** DATA FOR THIS EXERCISE follows **
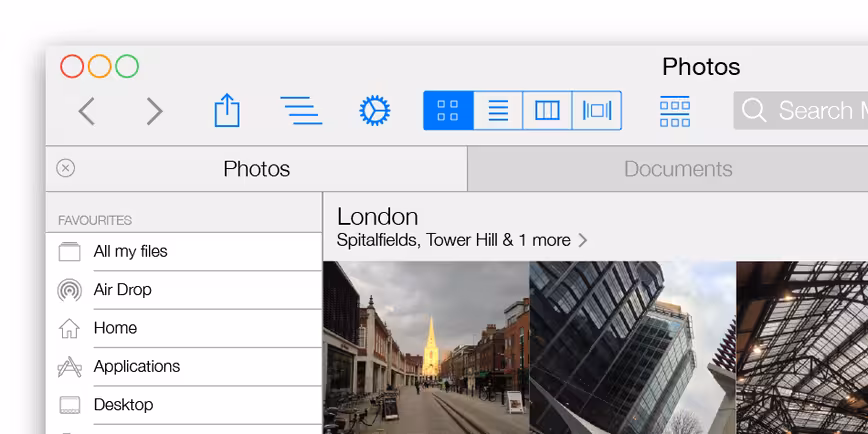868x434 pixels.
Task: Go back with the left arrow
Action: coord(86,111)
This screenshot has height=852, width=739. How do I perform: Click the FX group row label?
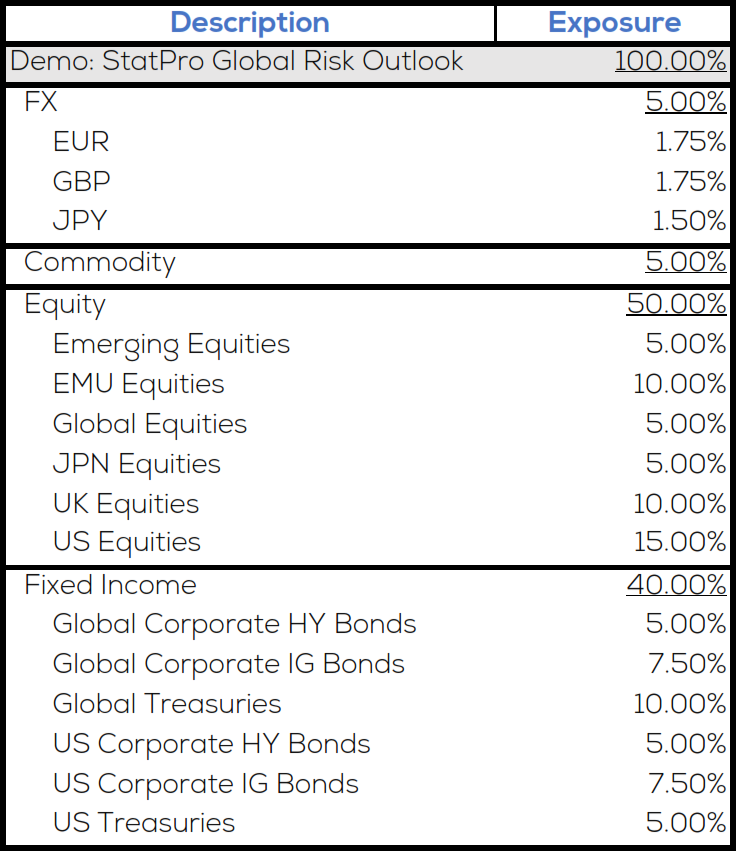coord(42,102)
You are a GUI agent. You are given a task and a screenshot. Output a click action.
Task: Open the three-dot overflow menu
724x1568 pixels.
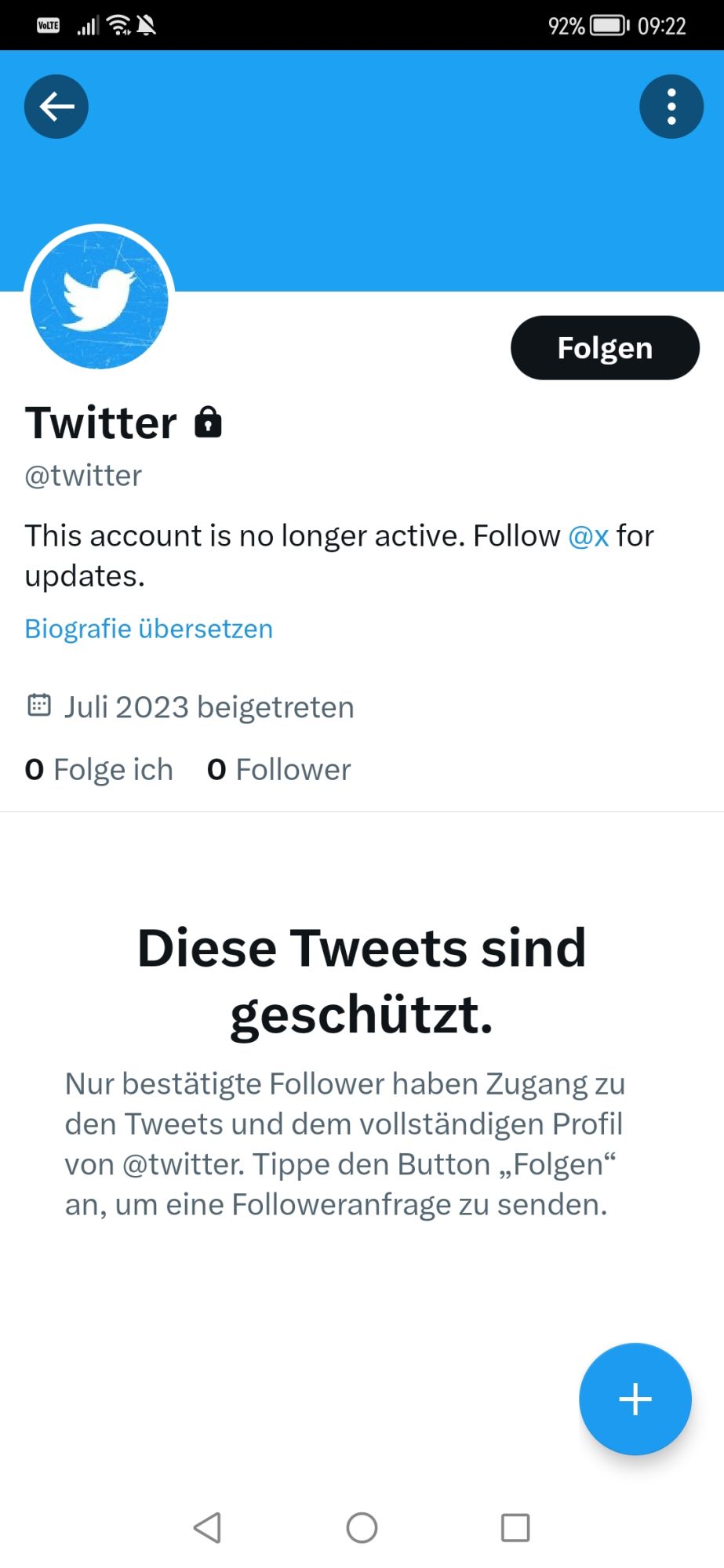click(671, 107)
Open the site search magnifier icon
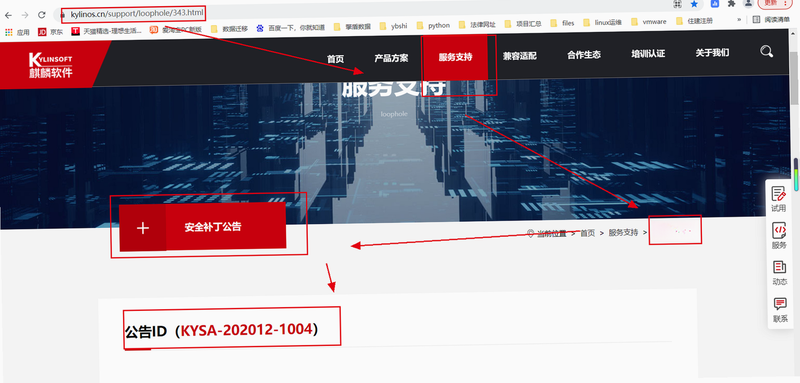 (766, 51)
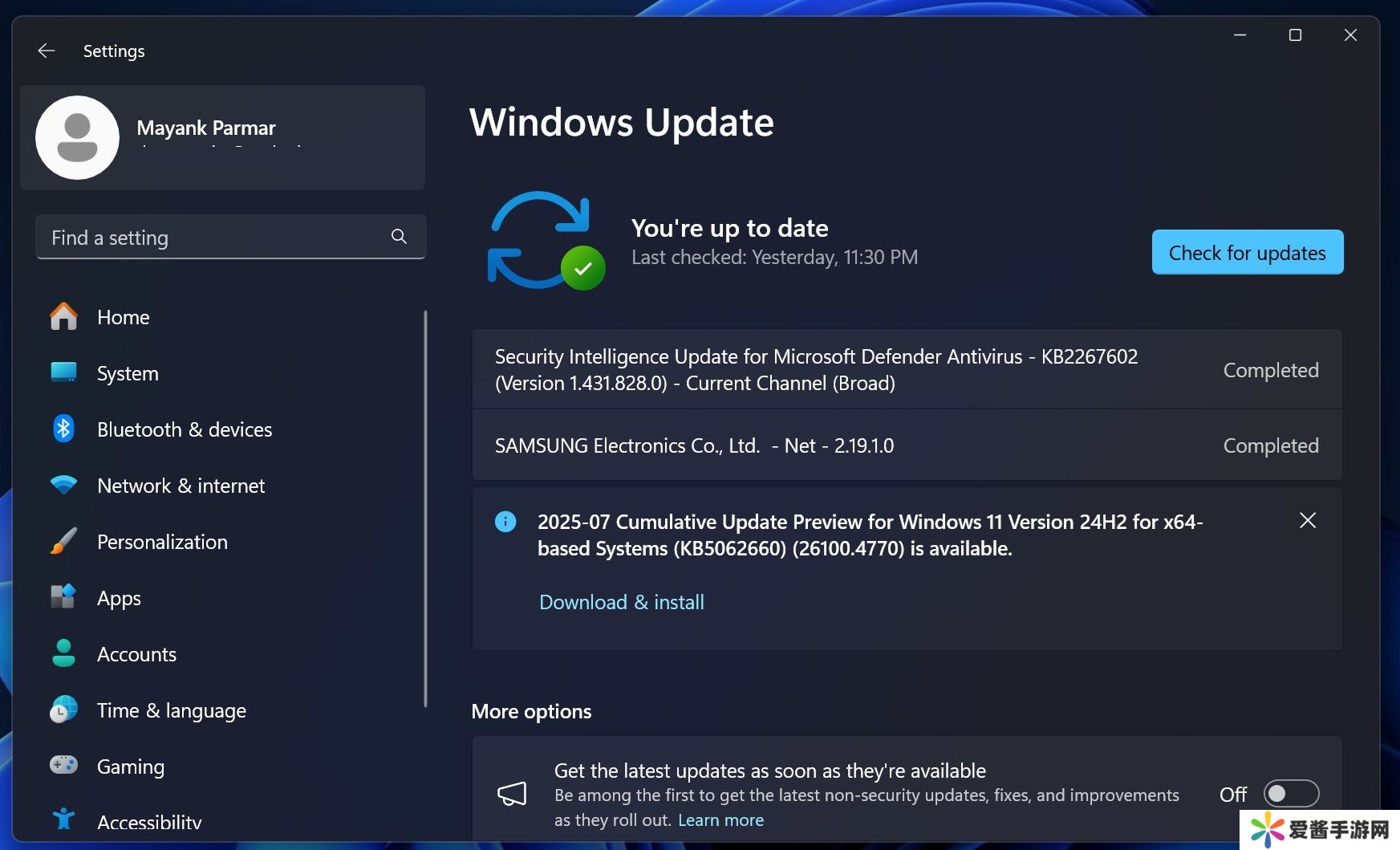Dismiss the cumulative update preview notice

tap(1307, 521)
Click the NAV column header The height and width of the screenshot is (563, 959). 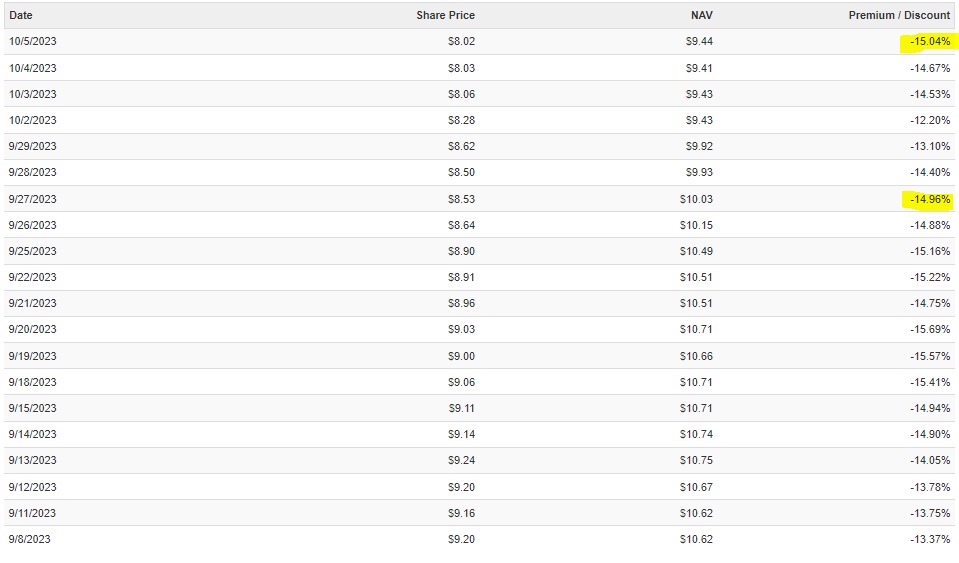click(x=703, y=15)
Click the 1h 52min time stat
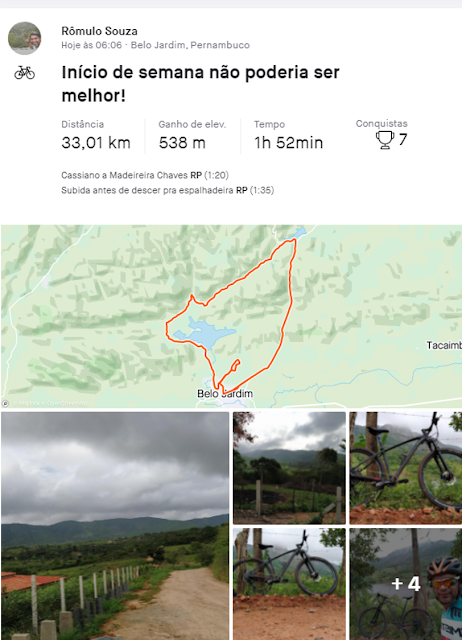462x640 pixels. pos(289,143)
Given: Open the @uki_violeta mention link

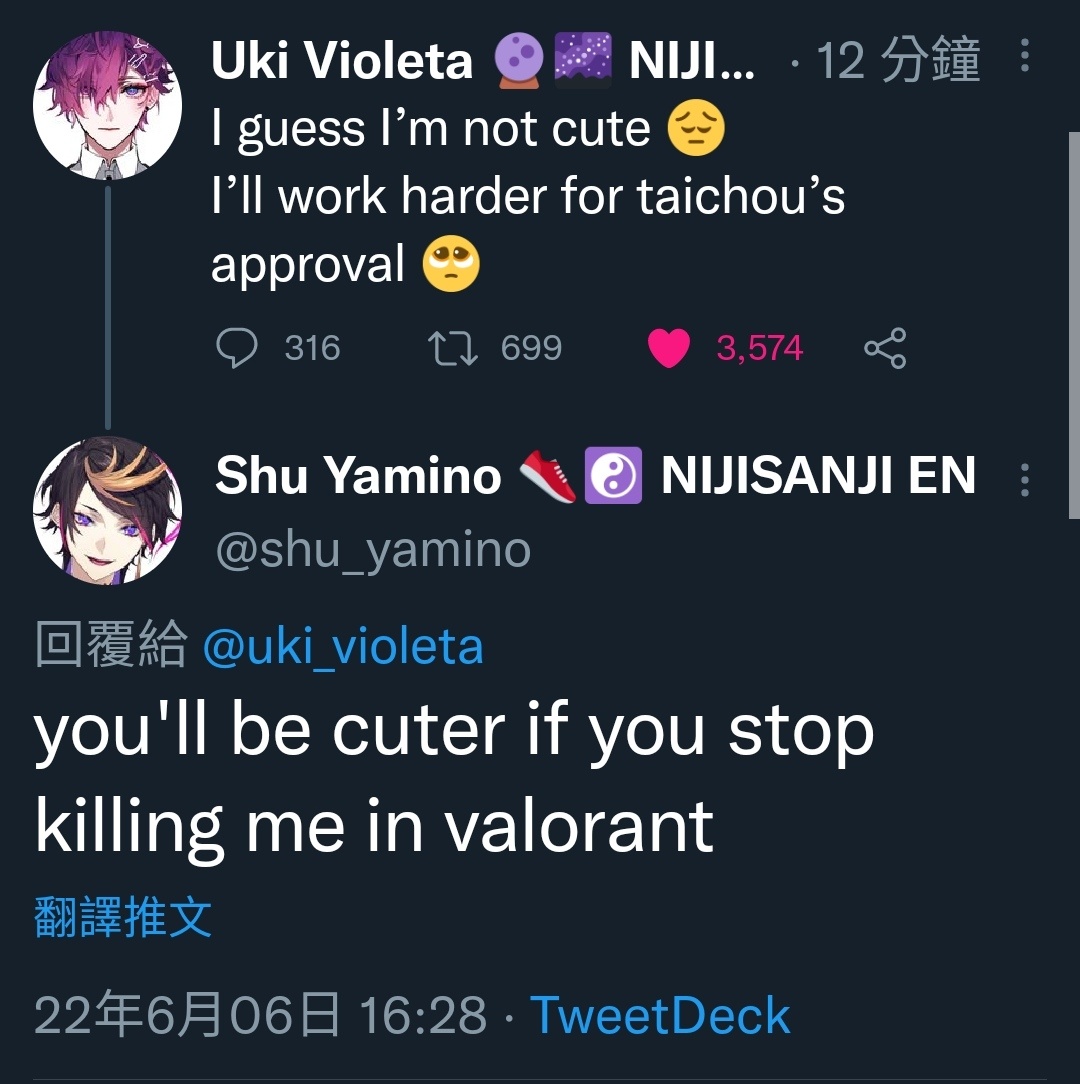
** End of DATA FOR THIS EXERCISE **
#### [WHAT YOU WILL DO]
When you reach the line containing "Click the 1h 52min time stat" in the entries above, please retype it and each line after it through the last one, exactly, without the pictures.

#### [RESPONSE TO THIS TASK]
Click the 1h 52min time stat
462x640 pixels. pos(289,143)
Given: Open the @uki_violeta mention link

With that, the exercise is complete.